Collected data entries:
#####

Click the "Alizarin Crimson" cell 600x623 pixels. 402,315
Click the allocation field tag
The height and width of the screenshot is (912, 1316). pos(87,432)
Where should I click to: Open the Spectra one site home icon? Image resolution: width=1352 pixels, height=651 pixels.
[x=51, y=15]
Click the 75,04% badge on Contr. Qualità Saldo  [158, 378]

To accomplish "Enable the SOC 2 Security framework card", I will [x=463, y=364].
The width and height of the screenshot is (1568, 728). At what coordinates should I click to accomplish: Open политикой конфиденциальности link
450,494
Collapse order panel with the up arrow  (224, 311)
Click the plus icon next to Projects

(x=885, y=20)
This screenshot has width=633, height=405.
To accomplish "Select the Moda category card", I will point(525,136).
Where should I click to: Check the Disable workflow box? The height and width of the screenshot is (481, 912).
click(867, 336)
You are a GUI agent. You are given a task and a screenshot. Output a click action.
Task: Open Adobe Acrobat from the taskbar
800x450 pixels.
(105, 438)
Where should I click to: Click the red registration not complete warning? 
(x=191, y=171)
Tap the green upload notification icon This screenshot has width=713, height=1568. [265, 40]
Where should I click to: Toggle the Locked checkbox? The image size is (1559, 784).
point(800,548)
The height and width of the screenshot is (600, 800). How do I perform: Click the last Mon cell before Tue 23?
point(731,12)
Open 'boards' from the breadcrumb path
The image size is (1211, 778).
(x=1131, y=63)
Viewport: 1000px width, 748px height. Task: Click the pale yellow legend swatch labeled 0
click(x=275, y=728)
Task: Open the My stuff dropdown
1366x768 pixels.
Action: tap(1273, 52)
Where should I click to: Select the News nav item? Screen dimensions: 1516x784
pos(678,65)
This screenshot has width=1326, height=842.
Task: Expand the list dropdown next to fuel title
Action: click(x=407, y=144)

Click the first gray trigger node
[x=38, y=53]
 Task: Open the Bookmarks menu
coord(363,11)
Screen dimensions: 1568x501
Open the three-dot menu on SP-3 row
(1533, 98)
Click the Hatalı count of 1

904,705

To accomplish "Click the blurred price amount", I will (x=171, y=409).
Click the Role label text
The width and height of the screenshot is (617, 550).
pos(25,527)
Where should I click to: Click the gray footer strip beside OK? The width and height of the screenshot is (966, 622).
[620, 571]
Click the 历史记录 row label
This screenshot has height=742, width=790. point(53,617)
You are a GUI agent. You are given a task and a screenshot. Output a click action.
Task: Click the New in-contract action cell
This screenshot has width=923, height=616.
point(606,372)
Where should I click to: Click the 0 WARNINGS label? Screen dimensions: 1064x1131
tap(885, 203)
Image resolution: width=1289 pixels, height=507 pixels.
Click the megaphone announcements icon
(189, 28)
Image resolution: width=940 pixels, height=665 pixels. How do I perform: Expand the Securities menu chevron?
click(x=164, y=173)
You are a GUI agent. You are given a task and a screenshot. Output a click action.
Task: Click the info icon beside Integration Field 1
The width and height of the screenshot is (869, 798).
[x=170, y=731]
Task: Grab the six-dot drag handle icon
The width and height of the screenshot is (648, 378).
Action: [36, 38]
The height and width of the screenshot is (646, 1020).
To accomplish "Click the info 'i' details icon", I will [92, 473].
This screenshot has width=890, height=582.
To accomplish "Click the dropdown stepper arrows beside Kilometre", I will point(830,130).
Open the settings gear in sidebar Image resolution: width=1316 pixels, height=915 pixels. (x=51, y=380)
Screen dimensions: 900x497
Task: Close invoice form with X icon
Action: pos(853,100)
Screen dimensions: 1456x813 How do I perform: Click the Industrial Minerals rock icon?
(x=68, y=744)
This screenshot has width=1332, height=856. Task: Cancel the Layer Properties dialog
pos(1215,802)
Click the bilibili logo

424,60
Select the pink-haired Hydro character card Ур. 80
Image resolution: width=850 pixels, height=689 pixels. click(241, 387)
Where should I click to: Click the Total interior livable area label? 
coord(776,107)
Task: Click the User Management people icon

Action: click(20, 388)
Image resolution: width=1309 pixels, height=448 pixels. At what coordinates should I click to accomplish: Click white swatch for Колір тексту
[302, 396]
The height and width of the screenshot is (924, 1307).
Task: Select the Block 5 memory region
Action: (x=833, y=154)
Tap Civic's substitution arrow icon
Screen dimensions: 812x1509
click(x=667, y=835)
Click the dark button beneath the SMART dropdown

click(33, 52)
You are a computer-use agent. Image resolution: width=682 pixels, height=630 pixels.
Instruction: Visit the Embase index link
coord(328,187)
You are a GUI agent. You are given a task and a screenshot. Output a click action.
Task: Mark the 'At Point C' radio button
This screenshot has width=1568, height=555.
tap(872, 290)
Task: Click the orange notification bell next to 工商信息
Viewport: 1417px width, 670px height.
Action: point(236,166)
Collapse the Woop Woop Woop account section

#####

◆ Problem details:
Could you reproduce every entry above exactly as written?

◆ Answer space:
Click the "Alizarin Crimson" cell 600x623 pixels. 402,315
Click the allocation field tag
The height and width of the screenshot is (912, 1316). pos(87,432)
Where should I click to: Open the Spectra one site home icon? Image resolution: width=1352 pixels, height=651 pixels.
[x=51, y=15]
Click the 75,04% badge on Contr. Qualità Saldo  [158, 378]

To accomplish "Enable the SOC 2 Security framework card", I will [x=463, y=364].
The width and height of the screenshot is (1568, 728). At what coordinates should I click to accomplish: Open политикой конфиденциальности link
450,494
Collapse order panel with the up arrow  (224, 311)
Click the plus icon next to Projects

(x=885, y=20)
This screenshot has width=633, height=405.
To accomplish "Select the Moda category card", I will point(525,136).
Where should I click to: Check the Disable workflow box? The height and width of the screenshot is (481, 912).
click(867, 336)
You are a GUI agent. You are given a task and a screenshot. Output a click action.
Task: Open Adobe Acrobat from the taskbar
800x450 pixels.
(105, 438)
Where should I click to: Click the red registration not complete warning? 
(x=191, y=171)
Tap the green upload notification icon This screenshot has width=713, height=1568. [265, 40]
Where should I click to: Toggle the Locked checkbox? The image size is (1559, 784).
point(800,548)
The height and width of the screenshot is (600, 800). How do I perform: Click the last Mon cell before Tue 23?
point(731,12)
Open 'boards' from the breadcrumb path
The image size is (1211, 778).
(x=1131, y=63)
Viewport: 1000px width, 748px height. Task: Click the pale yellow legend swatch labeled 0
click(x=275, y=728)
Task: Open the My stuff dropdown
1366x768 pixels.
Action: tap(1273, 52)
Where should I click to: Select the News nav item? Screen dimensions: 1516x784
pos(678,65)
This screenshot has width=1326, height=842.
Task: Expand the list dropdown next to fuel title
Action: click(x=407, y=144)

Click the first gray trigger node
[x=38, y=53]
 Task: Open the Bookmarks menu
coord(363,11)
Screen dimensions: 1568x501
Open the three-dot menu on SP-3 row
(1533, 98)
Click the Hatalı count of 1

904,705

To accomplish "Click the blurred price amount", I will (x=171, y=409).
Click the Role label text
The width and height of the screenshot is (617, 550).
pos(25,527)
Where should I click to: Click the gray footer strip beside OK? The width and height of the screenshot is (966, 622).
[620, 571]
Click the 历史记录 row label
This screenshot has height=742, width=790. point(53,617)
You are a GUI agent. You are given a task and a screenshot. Output a click action.
Task: Click the New in-contract action cell
This screenshot has width=923, height=616.
point(606,372)
Where should I click to: Click the 0 WARNINGS label? Screen dimensions: 1064x1131
tap(885, 203)
Image resolution: width=1289 pixels, height=507 pixels.
Click the megaphone announcements icon
(189, 28)
Image resolution: width=940 pixels, height=665 pixels. How do I perform: Expand the Securities menu chevron?
click(x=164, y=173)
You are a GUI agent. You are given a task and a screenshot. Output a click action.
Task: Click the info icon beside Integration Field 1
The width and height of the screenshot is (869, 798).
[x=170, y=731]
Task: Grab the six-dot drag handle icon
The width and height of the screenshot is (648, 378).
Action: [36, 38]
The height and width of the screenshot is (646, 1020).
To accomplish "Click the info 'i' details icon", I will [92, 473].
This screenshot has width=890, height=582.
To accomplish "Click the dropdown stepper arrows beside Kilometre", I will point(830,130).
Open the settings gear in sidebar Image resolution: width=1316 pixels, height=915 pixels. (x=51, y=380)
Screen dimensions: 900x497
Task: Close invoice form with X icon
Action: pos(853,100)
Screen dimensions: 1456x813 How do I perform: Click the Industrial Minerals rock icon?
(x=68, y=744)
This screenshot has width=1332, height=856. Task: Cancel the Layer Properties dialog
pos(1215,802)
Click the bilibili logo

424,60
Select the pink-haired Hydro character card Ур. 80
Image resolution: width=850 pixels, height=689 pixels. click(241, 387)
Where should I click to: Click the Total interior livable area label? 
coord(776,107)
Task: Click the User Management people icon

Action: click(20, 388)
Image resolution: width=1309 pixels, height=448 pixels. At what coordinates should I click to accomplish: Click white swatch for Колір тексту
[302, 396]
The height and width of the screenshot is (924, 1307).
Task: Select the Block 5 memory region
Action: (x=833, y=154)
Tap Civic's substitution arrow icon
Screen dimensions: 812x1509
click(x=667, y=835)
Click the dark button beneath the SMART dropdown

click(33, 52)
You are a computer-use agent. Image resolution: width=682 pixels, height=630 pixels.
Instruction: Visit the Embase index link
coord(328,187)
You are a GUI agent. You are given a task and a screenshot. Output a click action.
Task: Mark the 'At Point C' radio button
This screenshot has width=1568, height=555.
tap(872, 290)
Task: Click the orange notification bell next to 工商信息
Viewport: 1417px width, 670px height.
Action: point(236,166)
Collapse the Woop Woop Woop account section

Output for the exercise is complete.